**Trecho do documento:**
□ □ □

Jerry Adriani botou ponto final em biografia e ensaiava volta ao rock
Jerry Adriani estava cheio de planos ao completar 70 anos, em 29 de janeiro deste ano. Tão logo encerradas as comemorações, que se estenderam por três festas entre amigos e fãs, o mais roqueiro dos jovem-guardistas estava pronto para gravar, em poucos takes, sua volta ao gênero que lhe fez a cabeça desde o primeiro momento em que viu Elvis Presley mexer sua pélvis.
O projeto serviria como presente de aniversário, mas consagraria também uma amizade pouco comentada com Rauzito, iniciada há 50 anos, antes de o músico se tornar o Raul Seixas de canções como “Metamorfose Ambulante” e “Mosca na Sopa”. Foi Jerry, no final dos anos 1960, que incentivou o baiano a se mudar para o Rio e desenvolver o dom musical como produtor na gravadora CBS, papel desempenhado pelo baiano até 1972. Com Jerry, assinou a produção de três discos e compôs “Doce, Doce Amor”, o maior sucesso de Jerry.

□ □ □

**Enunciado da tarefa:** Por favor, copie fielmente o trecho da reportagem sobre Jerry Adriani entre "O projeto serviria" e "sucesso de Jerry.", inclusive.

**Excertos do conjunto:**

□ □ □

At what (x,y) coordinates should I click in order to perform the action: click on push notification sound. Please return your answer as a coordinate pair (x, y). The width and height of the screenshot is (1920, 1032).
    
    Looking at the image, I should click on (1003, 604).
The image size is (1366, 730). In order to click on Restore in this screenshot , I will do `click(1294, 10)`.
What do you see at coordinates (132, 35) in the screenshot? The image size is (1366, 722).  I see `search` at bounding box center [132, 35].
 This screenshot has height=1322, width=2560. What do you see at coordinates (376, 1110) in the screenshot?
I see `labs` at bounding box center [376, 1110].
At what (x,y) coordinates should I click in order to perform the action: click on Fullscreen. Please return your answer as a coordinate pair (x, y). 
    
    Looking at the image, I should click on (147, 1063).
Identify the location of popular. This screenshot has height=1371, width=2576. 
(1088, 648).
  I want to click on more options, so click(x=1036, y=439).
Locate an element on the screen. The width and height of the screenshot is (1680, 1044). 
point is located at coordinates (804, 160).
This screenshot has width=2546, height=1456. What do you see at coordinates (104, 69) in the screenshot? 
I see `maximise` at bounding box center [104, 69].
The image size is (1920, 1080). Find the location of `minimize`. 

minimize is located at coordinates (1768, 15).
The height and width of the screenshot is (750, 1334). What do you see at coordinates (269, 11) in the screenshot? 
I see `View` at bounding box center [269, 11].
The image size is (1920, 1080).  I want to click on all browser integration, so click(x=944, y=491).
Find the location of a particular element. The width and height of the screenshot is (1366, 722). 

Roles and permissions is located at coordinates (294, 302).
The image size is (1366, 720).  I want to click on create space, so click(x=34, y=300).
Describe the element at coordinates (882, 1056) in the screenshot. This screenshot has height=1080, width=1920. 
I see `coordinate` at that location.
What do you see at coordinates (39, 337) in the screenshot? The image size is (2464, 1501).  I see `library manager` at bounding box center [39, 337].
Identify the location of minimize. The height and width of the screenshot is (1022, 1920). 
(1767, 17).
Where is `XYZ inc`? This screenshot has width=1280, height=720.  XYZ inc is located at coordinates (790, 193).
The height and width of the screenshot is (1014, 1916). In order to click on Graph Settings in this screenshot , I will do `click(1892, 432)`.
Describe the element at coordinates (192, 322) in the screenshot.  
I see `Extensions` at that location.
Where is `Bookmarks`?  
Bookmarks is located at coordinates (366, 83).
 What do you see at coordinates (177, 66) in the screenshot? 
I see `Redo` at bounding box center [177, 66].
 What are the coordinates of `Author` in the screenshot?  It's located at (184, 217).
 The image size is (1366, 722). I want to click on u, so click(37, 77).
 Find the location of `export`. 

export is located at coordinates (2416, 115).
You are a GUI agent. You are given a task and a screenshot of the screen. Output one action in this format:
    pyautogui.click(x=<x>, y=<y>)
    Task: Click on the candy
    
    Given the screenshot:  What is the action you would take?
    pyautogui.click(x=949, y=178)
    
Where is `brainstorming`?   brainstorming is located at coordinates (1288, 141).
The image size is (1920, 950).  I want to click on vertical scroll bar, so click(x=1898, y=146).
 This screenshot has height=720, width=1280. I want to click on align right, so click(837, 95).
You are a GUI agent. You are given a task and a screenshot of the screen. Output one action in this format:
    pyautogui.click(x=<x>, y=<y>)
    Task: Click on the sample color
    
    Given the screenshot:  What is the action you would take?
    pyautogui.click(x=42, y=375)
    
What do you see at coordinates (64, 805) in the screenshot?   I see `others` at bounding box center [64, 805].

□ □ □

**Resultado do exercício:**
O projeto serviria como presente de aniversário, mas consagraria também uma amizade pouco comentada com Rauzito, iniciada há 50 anos, antes de o músico se tornar o Raul Seixas de canções como “Metamorfose Ambulante” e “Mosca na Sopa”. Foi Jerry, no final dos anos 1960, que incentivou o baiano a se mudar para o Rio e desenvolver o dom musical como produtor na gravadora CBS, papel desempenhado pelo baiano até 1972. Com Jerry, assinou a produção de três discos e compôs “Doce, Doce Amor”, o maior sucesso de Jerry.